DATA SECTION >>
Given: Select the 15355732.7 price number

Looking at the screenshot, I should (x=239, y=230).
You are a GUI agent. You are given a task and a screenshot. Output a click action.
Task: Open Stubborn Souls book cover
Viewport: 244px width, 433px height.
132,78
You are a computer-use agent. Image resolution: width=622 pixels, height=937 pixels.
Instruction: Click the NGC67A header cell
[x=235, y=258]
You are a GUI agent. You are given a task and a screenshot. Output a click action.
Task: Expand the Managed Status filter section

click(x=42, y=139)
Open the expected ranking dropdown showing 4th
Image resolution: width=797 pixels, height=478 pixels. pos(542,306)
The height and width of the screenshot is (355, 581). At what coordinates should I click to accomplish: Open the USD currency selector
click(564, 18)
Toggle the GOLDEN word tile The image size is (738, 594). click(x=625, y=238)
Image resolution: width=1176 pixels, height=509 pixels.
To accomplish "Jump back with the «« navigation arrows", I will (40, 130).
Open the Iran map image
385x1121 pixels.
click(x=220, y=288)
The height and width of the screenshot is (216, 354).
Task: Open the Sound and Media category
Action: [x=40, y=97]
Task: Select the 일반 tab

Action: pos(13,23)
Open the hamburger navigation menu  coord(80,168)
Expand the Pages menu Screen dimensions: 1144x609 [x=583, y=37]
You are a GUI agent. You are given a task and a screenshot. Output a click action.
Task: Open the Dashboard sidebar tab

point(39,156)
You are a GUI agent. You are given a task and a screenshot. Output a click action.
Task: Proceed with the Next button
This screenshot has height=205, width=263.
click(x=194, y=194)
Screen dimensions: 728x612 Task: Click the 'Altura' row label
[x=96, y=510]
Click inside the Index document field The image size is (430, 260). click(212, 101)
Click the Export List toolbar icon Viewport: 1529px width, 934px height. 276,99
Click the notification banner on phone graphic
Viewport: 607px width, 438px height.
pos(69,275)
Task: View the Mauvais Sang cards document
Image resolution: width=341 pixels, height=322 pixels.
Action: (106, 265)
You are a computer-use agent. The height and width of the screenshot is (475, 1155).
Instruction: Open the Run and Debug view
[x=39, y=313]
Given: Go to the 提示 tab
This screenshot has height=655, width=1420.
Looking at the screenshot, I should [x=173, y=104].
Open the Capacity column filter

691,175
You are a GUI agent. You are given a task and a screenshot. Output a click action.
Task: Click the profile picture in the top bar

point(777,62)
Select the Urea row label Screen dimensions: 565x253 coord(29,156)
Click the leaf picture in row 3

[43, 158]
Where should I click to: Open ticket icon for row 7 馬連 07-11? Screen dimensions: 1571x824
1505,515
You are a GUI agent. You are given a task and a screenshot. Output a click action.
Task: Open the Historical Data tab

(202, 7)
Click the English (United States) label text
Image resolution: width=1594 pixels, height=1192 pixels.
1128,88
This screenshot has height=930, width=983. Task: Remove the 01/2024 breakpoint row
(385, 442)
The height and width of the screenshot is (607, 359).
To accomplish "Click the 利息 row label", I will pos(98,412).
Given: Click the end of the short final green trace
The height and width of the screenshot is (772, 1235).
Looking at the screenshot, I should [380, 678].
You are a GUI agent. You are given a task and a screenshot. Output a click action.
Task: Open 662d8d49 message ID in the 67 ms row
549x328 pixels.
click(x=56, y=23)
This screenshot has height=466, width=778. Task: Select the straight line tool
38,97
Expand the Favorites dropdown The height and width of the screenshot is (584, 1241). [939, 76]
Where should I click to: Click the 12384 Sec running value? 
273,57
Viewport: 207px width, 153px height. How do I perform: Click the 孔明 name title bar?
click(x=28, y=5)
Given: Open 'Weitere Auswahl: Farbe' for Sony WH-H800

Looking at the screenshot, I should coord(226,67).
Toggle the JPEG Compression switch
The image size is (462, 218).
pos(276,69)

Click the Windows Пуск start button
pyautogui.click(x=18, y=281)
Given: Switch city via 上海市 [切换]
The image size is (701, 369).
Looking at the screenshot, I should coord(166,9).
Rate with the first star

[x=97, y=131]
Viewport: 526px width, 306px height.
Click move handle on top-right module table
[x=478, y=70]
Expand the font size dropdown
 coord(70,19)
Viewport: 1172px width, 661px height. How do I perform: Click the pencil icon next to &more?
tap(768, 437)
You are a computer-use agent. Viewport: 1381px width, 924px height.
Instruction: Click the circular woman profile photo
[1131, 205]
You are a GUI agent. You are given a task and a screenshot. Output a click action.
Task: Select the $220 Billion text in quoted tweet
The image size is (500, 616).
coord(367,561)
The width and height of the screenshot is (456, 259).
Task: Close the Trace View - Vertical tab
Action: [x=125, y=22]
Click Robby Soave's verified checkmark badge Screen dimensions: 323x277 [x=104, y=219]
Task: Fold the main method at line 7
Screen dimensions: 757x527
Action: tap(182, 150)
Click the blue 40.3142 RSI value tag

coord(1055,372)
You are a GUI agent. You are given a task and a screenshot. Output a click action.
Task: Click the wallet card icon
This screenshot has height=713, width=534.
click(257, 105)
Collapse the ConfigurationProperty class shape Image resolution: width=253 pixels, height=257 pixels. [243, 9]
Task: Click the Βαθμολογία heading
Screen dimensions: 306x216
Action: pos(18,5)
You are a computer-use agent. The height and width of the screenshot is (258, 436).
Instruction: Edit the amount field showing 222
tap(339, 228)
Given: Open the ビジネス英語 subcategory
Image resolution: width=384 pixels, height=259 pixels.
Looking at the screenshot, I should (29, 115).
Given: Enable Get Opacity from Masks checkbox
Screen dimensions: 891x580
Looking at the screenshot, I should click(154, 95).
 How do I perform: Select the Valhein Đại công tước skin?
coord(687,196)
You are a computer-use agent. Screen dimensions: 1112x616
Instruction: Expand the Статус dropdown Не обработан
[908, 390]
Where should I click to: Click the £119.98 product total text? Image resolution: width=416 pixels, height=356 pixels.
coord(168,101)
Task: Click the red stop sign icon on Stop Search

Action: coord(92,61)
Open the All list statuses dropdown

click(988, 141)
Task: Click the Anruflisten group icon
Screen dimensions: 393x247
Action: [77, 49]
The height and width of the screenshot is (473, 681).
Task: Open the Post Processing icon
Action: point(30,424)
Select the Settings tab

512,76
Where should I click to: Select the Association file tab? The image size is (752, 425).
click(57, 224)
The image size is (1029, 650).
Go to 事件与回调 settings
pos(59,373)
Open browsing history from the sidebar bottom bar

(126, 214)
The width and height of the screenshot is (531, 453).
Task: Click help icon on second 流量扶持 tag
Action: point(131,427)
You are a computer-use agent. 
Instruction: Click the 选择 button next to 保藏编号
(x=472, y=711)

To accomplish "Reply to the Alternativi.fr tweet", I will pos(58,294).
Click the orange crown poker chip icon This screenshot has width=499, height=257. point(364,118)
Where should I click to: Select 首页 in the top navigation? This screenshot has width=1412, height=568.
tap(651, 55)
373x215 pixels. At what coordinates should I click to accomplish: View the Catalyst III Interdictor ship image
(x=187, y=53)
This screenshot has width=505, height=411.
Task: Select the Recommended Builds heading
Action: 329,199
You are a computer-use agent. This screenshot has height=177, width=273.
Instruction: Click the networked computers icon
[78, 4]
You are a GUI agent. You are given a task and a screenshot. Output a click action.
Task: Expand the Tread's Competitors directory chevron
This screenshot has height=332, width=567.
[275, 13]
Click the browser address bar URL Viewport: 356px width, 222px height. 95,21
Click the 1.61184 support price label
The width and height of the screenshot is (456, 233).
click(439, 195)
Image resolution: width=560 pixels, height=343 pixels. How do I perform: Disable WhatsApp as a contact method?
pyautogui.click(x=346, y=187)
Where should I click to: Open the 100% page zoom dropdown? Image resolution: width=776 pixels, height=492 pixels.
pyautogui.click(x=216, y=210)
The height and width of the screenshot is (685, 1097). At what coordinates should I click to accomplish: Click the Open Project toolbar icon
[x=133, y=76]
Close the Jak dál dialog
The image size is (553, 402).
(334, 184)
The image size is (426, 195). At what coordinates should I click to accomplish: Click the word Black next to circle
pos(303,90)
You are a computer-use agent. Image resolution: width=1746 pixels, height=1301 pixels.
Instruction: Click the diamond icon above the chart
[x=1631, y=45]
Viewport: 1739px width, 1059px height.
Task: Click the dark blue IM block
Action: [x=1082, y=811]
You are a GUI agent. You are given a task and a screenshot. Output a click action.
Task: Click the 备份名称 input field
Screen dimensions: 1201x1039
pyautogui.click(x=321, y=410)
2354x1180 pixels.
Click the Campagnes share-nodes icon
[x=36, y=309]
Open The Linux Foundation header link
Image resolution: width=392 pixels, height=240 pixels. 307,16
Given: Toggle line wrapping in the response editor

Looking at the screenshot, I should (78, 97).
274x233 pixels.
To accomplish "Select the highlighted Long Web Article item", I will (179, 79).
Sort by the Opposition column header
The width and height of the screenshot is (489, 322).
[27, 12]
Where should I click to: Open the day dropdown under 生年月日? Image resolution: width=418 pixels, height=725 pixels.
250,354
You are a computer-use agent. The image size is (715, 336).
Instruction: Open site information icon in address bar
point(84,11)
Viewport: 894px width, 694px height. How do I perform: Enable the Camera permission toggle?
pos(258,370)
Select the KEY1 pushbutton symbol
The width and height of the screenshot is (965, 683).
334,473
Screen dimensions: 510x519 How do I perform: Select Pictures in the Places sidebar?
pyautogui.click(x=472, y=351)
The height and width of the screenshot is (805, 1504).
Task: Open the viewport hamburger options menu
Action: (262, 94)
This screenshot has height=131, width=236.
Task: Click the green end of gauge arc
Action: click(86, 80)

ABOUT THIS TASK >>
Using the entries above, output exactly the lines between the line holding "Select the Settings tab" and the line holding "Click the orange", end lines included, and nothing more.

COMPLETED TASK >>
Select the Settings tab

512,76
Where should I click to: Select the Association file tab? The image size is (752, 425).
click(57, 224)
The image size is (1029, 650).
Go to 事件与回调 settings
pos(59,373)
Open browsing history from the sidebar bottom bar

(126, 214)
The width and height of the screenshot is (531, 453).
Task: Click help icon on second 流量扶持 tag
Action: point(131,427)
You are a computer-use agent. 
Instruction: Click the 选择 button next to 保藏编号
(x=472, y=711)

To accomplish "Reply to the Alternativi.fr tweet", I will pos(58,294).
Click the orange crown poker chip icon This screenshot has width=499, height=257. point(364,118)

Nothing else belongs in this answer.